"Hadsiz küçük tekkelerin ve zaviyelerin telâhukuyla tevessü eden gayet feyizli ve nurlu ve sahra genişliğinde bir tekke, bir hangâh, bir zikirhane, bir irşadgâhda..." İzah eder misiniz?
Değerli Kardeşimiz;
"Hadsiz küçük tekkelerin ve zaviyelerin telâhukuyla tevessü eden gayet feyizli ve nurlu ve sahra genişliğinde bir tekke, bir hangâh, bir zikirhane, bir irşadgâhda ve cadde-i kübrâ-yı Muhammedînin (a.s.m.) ve mirac-ı Ahmedînin (a.s.m.) gölgesinde hakikate çalışan ve hakka erişen ve aynelyakîne yetişen binlerle ve milyonlarla kudsî mürşidler onu dergâha çağırdılar. O da girdi, gördü ki: O ehl-i keşif ve keramet mürşidler; keşfiyatlarına ve müşahedelerine ve kerametlerine istinaden, bil'icmâ, müttefikan 'Lâ ilâhe illâ Hû' diyerek, vücub-u vücud ve vahdet-i Rabbâniyeyi kâinata ilân ediyorlar."(1)
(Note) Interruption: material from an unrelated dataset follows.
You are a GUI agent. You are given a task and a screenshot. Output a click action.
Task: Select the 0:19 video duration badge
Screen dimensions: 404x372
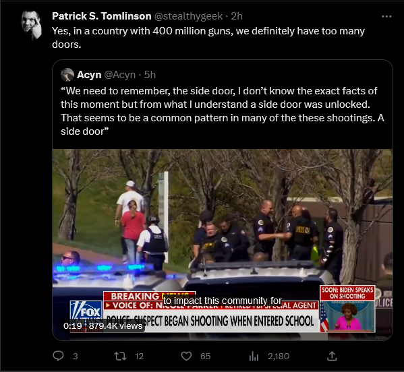(x=73, y=326)
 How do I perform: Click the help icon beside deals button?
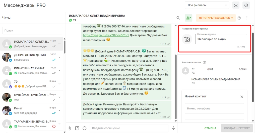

Kâinattan Halık’ını soran seyyah, bu kez tasavvuf ve tarikat penceresinden tevhide olan işaret ve şehadetleri işitmek ve görmek ister. Tarikat ve tassavvufun mesken ve merkezleri olan tekke ve zaviyelerde Peygamber Efendimiz (asm)'in miraca giderken açık bıraktığı yoldan, manen ve ruhen terakki edip hak ve haikikata ulaşan mürşidlerin, tevhide nasıl delalet ve işaret ettiğini anlamak üzere manen bir dergâha davet edilir.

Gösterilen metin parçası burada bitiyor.